[Work item]
All of the data that follows should be output again without any alteration.

Saved data entries
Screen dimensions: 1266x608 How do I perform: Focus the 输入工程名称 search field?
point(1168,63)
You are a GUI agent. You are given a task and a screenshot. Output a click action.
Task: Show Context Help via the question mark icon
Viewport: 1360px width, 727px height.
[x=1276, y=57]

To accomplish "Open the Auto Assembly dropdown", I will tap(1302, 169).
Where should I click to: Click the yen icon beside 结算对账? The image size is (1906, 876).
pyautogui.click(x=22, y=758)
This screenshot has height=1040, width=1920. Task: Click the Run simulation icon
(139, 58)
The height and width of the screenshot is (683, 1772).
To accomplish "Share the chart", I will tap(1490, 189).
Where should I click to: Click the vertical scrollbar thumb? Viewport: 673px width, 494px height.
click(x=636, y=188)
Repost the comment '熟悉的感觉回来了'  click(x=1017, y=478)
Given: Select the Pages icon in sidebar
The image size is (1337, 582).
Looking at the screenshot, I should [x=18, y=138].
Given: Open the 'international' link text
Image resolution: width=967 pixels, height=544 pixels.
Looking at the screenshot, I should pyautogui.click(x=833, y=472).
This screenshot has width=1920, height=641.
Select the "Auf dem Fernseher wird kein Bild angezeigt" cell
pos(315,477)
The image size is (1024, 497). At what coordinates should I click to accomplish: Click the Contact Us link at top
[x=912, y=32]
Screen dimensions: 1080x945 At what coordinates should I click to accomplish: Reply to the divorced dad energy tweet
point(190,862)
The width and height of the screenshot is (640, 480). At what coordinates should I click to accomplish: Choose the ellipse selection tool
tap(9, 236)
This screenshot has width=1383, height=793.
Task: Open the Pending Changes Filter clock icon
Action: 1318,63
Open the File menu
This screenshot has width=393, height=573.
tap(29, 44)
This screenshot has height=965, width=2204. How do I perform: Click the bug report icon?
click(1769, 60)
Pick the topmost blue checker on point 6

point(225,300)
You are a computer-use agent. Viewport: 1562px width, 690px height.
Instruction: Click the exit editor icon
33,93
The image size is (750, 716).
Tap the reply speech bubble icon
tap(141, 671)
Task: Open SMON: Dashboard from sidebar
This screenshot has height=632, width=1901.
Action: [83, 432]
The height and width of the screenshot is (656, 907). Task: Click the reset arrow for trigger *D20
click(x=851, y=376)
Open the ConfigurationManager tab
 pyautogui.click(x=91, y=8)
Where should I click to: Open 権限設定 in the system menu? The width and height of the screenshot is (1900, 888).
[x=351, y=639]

[Exercise solution]
Screen dimensions: 1266x608 How do I perform: Focus the 输入工程名称 search field?
point(1168,63)
You are a GUI agent. You are given a task and a screenshot. Output a click action.
Task: Show Context Help via the question mark icon
Viewport: 1360px width, 727px height.
[x=1276, y=57]

To accomplish "Open the Auto Assembly dropdown", I will tap(1302, 169).
Where should I click to: Click the yen icon beside 结算对账? The image size is (1906, 876).
pyautogui.click(x=22, y=758)
This screenshot has height=1040, width=1920. Task: Click the Run simulation icon
(139, 58)
The height and width of the screenshot is (683, 1772).
To accomplish "Share the chart", I will tap(1490, 189).
Where should I click to: Click the vertical scrollbar thumb? Viewport: 673px width, 494px height.
click(x=636, y=188)
Repost the comment '熟悉的感觉回来了'  click(x=1017, y=478)
Given: Select the Pages icon in sidebar
The image size is (1337, 582).
Looking at the screenshot, I should [x=18, y=138].
Given: Open the 'international' link text
Image resolution: width=967 pixels, height=544 pixels.
Looking at the screenshot, I should pyautogui.click(x=833, y=472).
This screenshot has width=1920, height=641.
Select the "Auf dem Fernseher wird kein Bild angezeigt" cell
pos(315,477)
The image size is (1024, 497). At what coordinates should I click to accomplish: Click the Contact Us link at top
[x=912, y=32]
Screen dimensions: 1080x945 At what coordinates should I click to accomplish: Reply to the divorced dad energy tweet
point(190,862)
The width and height of the screenshot is (640, 480). At what coordinates should I click to accomplish: Choose the ellipse selection tool
tap(9, 236)
This screenshot has width=1383, height=793.
Task: Open the Pending Changes Filter clock icon
Action: 1318,63
Open the File menu
This screenshot has width=393, height=573.
tap(29, 44)
This screenshot has height=965, width=2204. How do I perform: Click the bug report icon?
click(1769, 60)
Pick the topmost blue checker on point 6

point(225,300)
You are a computer-use agent. Viewport: 1562px width, 690px height.
Instruction: Click the exit editor icon
33,93
The image size is (750, 716).
Tap the reply speech bubble icon
tap(141, 671)
Task: Open SMON: Dashboard from sidebar
This screenshot has height=632, width=1901.
Action: [83, 432]
The height and width of the screenshot is (656, 907). Task: Click the reset arrow for trigger *D20
click(x=851, y=376)
Open the ConfigurationManager tab
 pyautogui.click(x=91, y=8)
Where should I click to: Open 権限設定 in the system menu? The width and height of the screenshot is (1900, 888).
[x=351, y=639]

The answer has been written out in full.